#### WORK REQUEST:
Return every line of the data below exactly, but do not include the images.

Start of EXCERPTED DATA

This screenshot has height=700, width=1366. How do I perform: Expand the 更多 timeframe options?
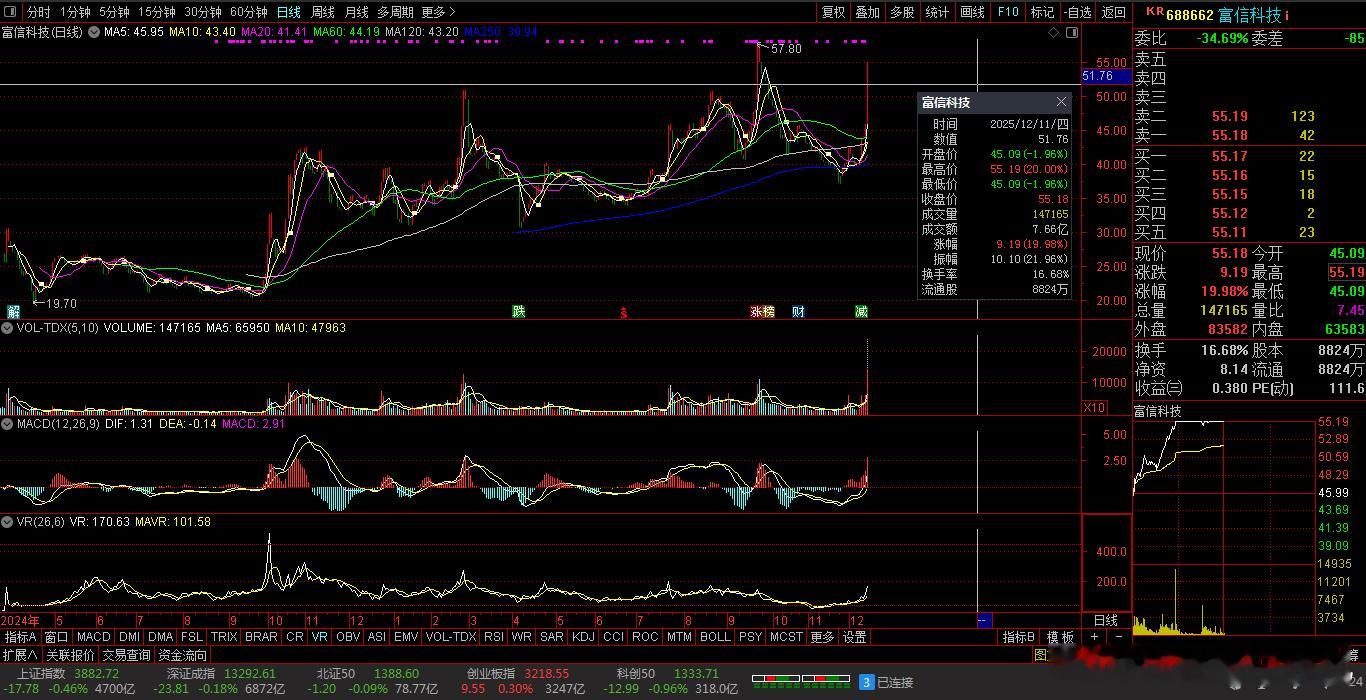tap(438, 12)
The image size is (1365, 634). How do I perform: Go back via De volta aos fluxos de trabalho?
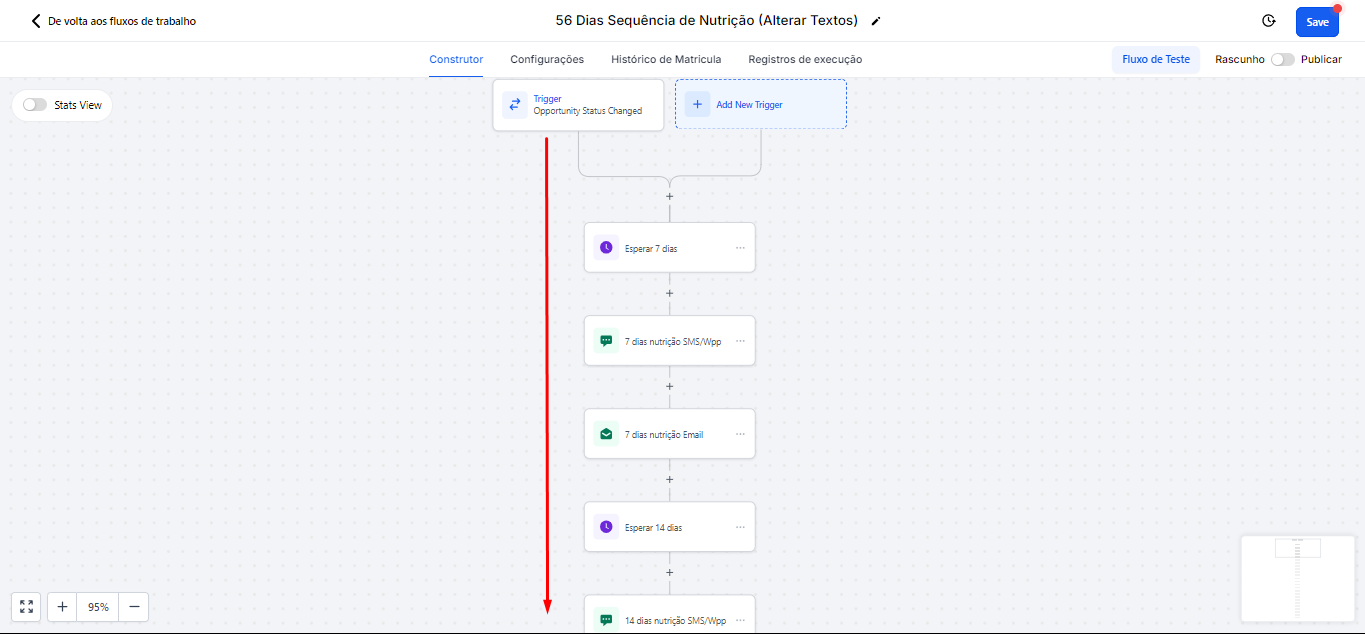click(113, 21)
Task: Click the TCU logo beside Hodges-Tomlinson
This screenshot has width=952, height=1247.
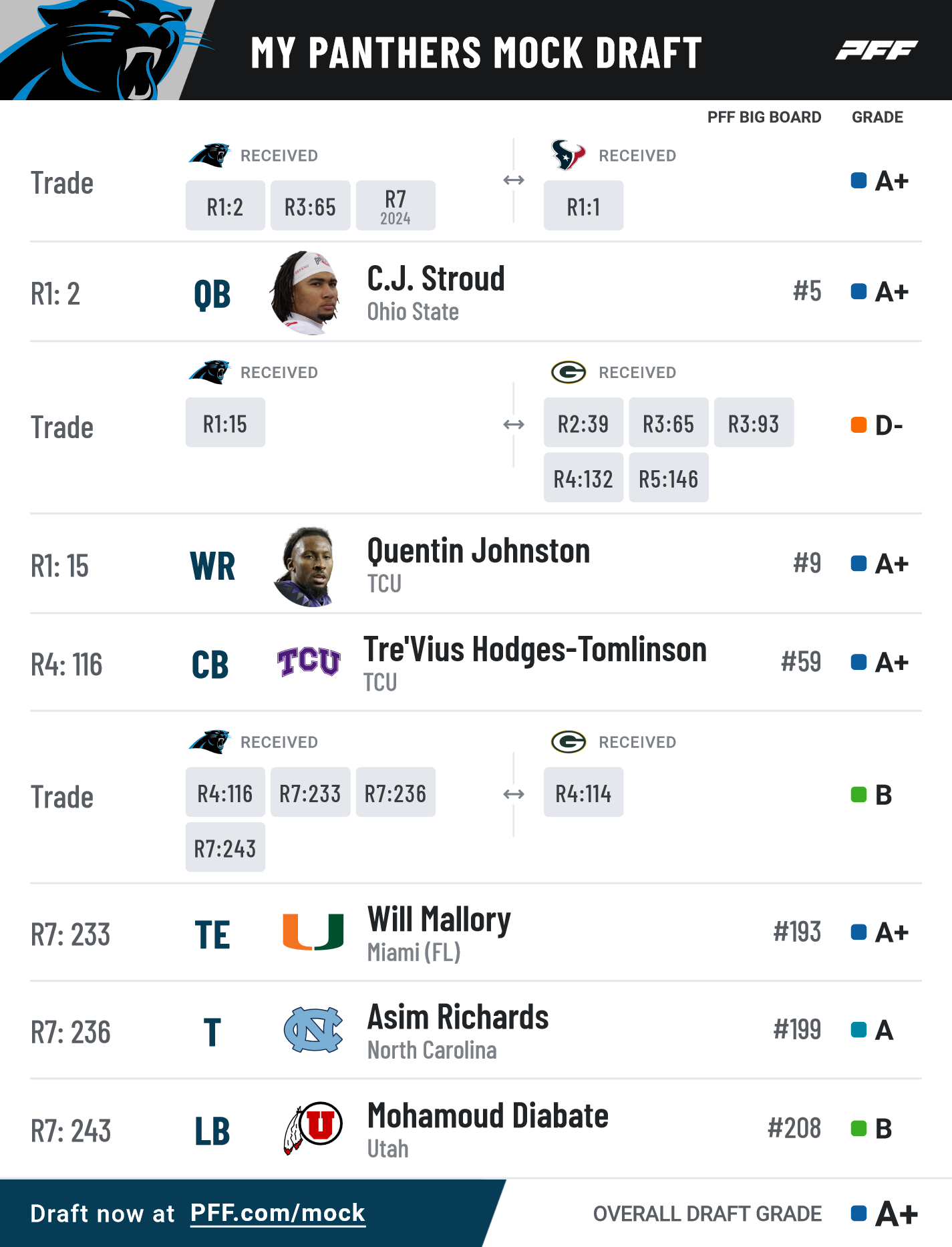Action: pyautogui.click(x=309, y=662)
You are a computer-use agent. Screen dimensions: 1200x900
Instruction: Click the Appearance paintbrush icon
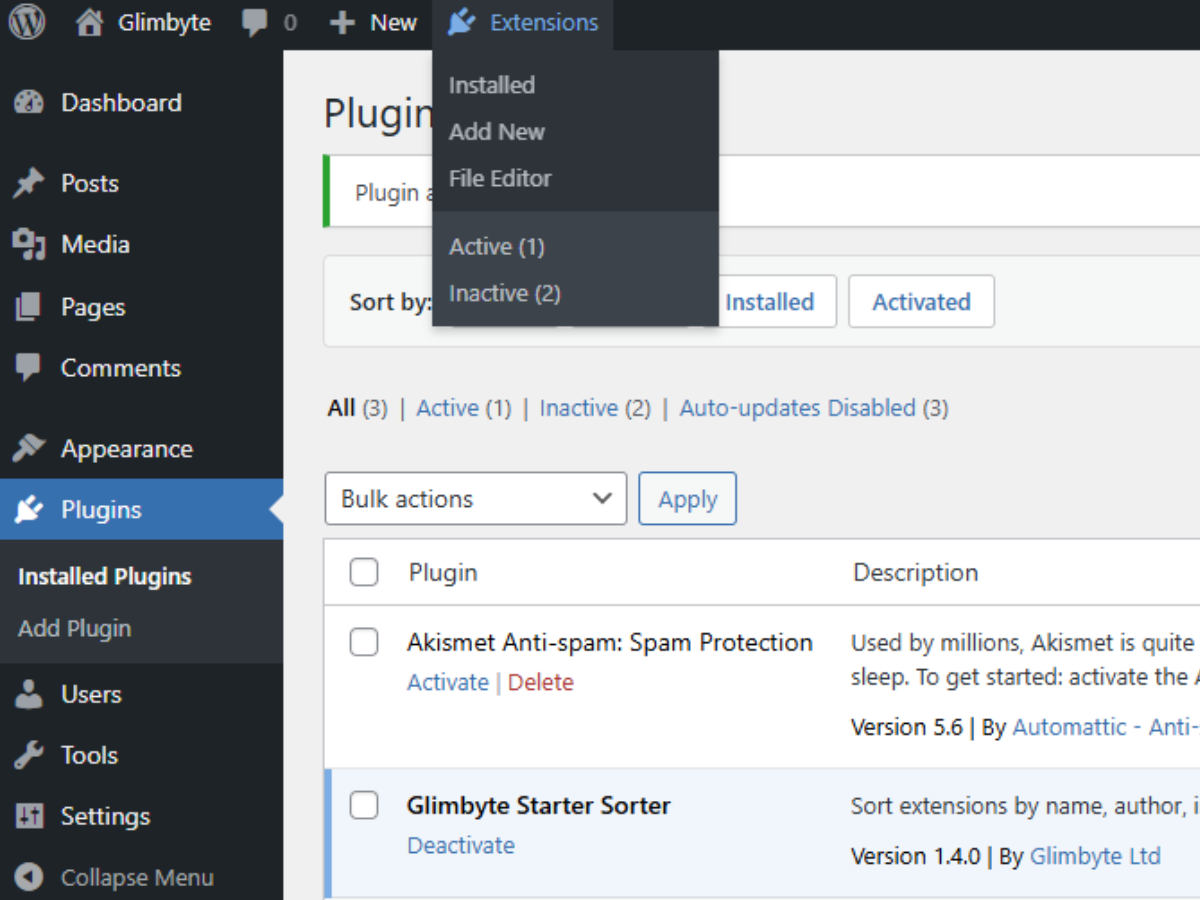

End of EXCERPTED DATA

#### SOLUTION FOR THIS TASK:
This screenshot has height=700, width=1366. How do I perform: Expand the 更多 timeframe options?
tap(438, 12)
The image size is (1365, 634). How do I perform: Go back via De volta aos fluxos de trabalho?
click(113, 21)
Task: Click the TCU logo beside Hodges-Tomlinson
This screenshot has width=952, height=1247.
Action: pyautogui.click(x=309, y=662)
You are a computer-use agent. Screen dimensions: 1200x900
Instruction: Click the Appearance paintbrush icon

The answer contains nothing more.